Sometimes the model you’ve picked can’t handle a particular request — it needs a tool that model doesn’t support, or the prompt is larger than its context window. Rather than fail or quietly produce a worse answer, Multilo routes that turn to a capable model you already have access to, and tells you it did. Your selection stays put for the next turn; only the turn that didn’t fit is re-routed.

Auto selection always respects your plan— it only ever chooses from the models available to you, so it never reaches for a model you can’t use.

You’re always in control

Picking a model yourself takes priority. Auto selection only steps in when your chosen model genuinely can’t do the requested work, and it surfaces the swap so there are no surprises.

Reasoning & how deep a model goes

Some models can reason — work through a problem in steps before answering — which helps on hard tasks like critiquing a methodology, planning a long draft, or untangling a tricky argument. Deeper reasoning costs more credits and takes a little longer, so it’s worth saving for the work that needs it.
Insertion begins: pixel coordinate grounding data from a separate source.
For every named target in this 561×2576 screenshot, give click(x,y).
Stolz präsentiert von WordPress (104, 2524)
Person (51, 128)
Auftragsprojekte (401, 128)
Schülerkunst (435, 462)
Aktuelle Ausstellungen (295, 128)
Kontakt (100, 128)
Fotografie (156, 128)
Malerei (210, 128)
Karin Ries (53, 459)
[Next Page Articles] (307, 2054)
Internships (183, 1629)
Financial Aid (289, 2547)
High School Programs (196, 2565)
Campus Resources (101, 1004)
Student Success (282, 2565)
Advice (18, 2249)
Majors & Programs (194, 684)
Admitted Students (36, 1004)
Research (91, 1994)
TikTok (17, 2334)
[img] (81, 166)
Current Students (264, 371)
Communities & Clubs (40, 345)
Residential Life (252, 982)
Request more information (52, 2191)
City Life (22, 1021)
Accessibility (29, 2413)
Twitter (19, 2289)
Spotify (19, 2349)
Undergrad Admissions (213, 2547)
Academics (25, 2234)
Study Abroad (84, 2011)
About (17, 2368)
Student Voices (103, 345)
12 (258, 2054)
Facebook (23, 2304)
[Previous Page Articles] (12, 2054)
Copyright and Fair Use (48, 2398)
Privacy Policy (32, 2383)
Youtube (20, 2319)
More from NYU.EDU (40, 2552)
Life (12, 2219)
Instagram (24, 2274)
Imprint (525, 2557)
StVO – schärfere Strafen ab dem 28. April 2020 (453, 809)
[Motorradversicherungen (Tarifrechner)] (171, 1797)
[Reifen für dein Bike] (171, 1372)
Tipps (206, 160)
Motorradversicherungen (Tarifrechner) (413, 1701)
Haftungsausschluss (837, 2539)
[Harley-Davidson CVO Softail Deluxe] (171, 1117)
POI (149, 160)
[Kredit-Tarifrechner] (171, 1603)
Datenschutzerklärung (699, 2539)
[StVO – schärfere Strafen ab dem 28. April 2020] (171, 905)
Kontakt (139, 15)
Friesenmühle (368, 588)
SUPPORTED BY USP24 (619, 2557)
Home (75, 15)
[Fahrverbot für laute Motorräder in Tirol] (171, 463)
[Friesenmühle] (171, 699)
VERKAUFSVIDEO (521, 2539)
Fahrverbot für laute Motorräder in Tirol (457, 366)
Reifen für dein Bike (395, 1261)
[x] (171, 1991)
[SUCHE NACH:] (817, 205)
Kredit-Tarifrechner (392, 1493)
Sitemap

You control depth with two independent levers:

The model tier — a more capable tier reasons better. See Choosing a model.
An agent’s MODE — how thorough a given agent is on a run, from a light pass to a deep one, independent of the model. See Agents overview.

They multiply: pair a flagship model with a deep MODE for the hardest work, or a fast model with a light MODE for a quick pass. Most everyday writing sits comfortably in between.